GESELECTEERDE PASSAGE:
----

ECLI:NL:RBDHA:2025:12303

Rechtbank Den Haag

Datum uitspraak
10 juni 2025
Publicatiedatum
10 juli 2025
Zaaknummer
C/09/683734 / FA RK 25-2878
Instantie
Rechtbank Den Haag
Type
Uitspraak
Procedures
  • Voorlopige voorziening
Vindplaatsen
  • Rechtspraak.nl
AI samenvatting door LexboostAutomatisch gegenereerd

Afwijzing verzoek voorlopige voorzieningen voor alimentatie wegens gebrek aan spoedeisend belang

Op 10 juni 2025 heeft de Rechtbank Den Haag uitspraak gedaan in een zaak betreffende een verzoek om voorlopige voorzieningen in het kader van alimentatie. De vrouw, bijgestaan door haar advocaat mr. G.B. van de Bunt, verzocht om een voorlopige voorziening op grond van artikel 223 van het Wetboek van Burgerlijke Rechtsvordering (Rv). De man, vertegenwoordigd door zijn advocaat mr. J.T.R.J. Bracke, voerde verweer tegen dit verzoek. De rechtbank, onder leiding van kinderrechter mr. C. de Jong-Kwestro, heeft vastgesteld dat de partijen ouders zijn van een minderjarige, geboren in 2016, en dat zij gezamenlijk gezag uitoefenen. De vrouw verzocht om een voorlopige voorziening voor alimentatie, maar de rechtbank oordeelde dat er geen sprake was van een spoedeisend belang. De man betaalt sinds 2021 de hypotheeklasten van de voormalige echtelijke woning en doet maandelijks een bijdrage op een rekening voor de minderjarige. De rechtbank concludeerde dat de vrouw geen spoedeisend belang had, vooral gezien de hoge kosten van de internationale school van de minderjarige, die zij zelf had gekozen. De rechtbank wees het verzoek van de vrouw af, waardoor de zelfstandige verzoeken van de man niet meer aan de orde kwamen. De uitspraak werd mondeling gedaan en is op 17 juni 2025 verzonden.

----

AANGELEVERDE GEGEVENS:
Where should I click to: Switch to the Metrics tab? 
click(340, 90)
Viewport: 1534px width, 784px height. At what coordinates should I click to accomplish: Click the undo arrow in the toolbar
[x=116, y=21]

----

OPDRACHTEN:
(A) Op welke datum is volgens de tekst over de alimentatiezaak de uitspraak verzonden?
(B) Schrijf een vervolg op de tekst over de alimentatiezaak dat aansluit na de laatste zin.

UITKOMSTEN:
(A) Op 17 juni 2025.

(B)
Uitspraak

Rechtbank den haag

Enkelvoudige kamer
Rekestnummer: FA RK 25-2878
Zaaknummer: C/09/683734

Voorlopige voorzieningen ex 223 Rv (alimentatie)

Proces-verbaal van de mondelinge uitspraak

gedaan op de zitting van 10 juni 2025 – met gesloten deuren gehouden – van het op
15 april 2025 ingediende verzoekschrift van:

[de vrouw] ,

de vrouw,
wonende op een bij de rechtbank bekend adres,
advocaat: mr. G.B. van de Bunt in Putten.
Als belanghebbende wordt aangemerkt:

[de man] ,

de man,
wonende op een bij de rechtbank bekend adres,
advocaat: mr. J.T.R.J. Bracke in Den Haag.
Zitting heeft mr. C. de Jong-Kwestro, kinderrechter, bijgestaan door mr. P.M.A. van Oosten als griffier.
Verschenen zijn:
  • de vrouw, bijgestaan door haar advocaat en tolk C. Mutiu;
  • de man, bijgestaan door zijn advocaat en tolk J.W. Bos.
De griffier heeft aantekeningen gemaakt van wat er op de zitting is besproken.
Na afloop van de mondelinge behandeling heeft de rechtbank met toepassing van artikel 29a van het Wetboek van Burgerlijke Rechtsvordering (Rv) op de zitting onmiddellijk mondeling uitspraak gedaan
.Deze luidt als volgt.

De gronden van de beslissing

De rechtbank stelt vast dat partijen de ouders zijn van [minderjarige] , geboren op
[geboortedatum] 2016 in [geboorteplaats] . De ouders oefenen het gezamenlijk gezag over [minderjarige] uit. [minderjarige] verblijft bij de moeder.
De vrouw verzoekt om bij wijze van voorlopige voorzieningen op grond van artikel 223 Rv te bepalen dat:
  • de man met ingang van de datum van het verzoekschrift een voorlopige kinderalimentatie voor [minderjarige] van € 1.292,- per maand zal betalen, bij vooruitbetaling aan de vrouw te voldoen, te vermeerderen met het bedrag van iedere uitkering die de man op grond van geldende wetten of regeling voor [minderjarige] kan of zal worden verstrekt;
  • de man met ingang van de datum van het verzoekschrift een voorlopige partneralimentatie van € 281,- netto per maand aan de vrouw zal betalen, telkens bij vooruitbetaling te voldoen,
voor zover mogelijk met uitvoerbaarverklaring bij voorraad.
De man voert verweer dat hierna – voor zover nodig – zal worden besproken.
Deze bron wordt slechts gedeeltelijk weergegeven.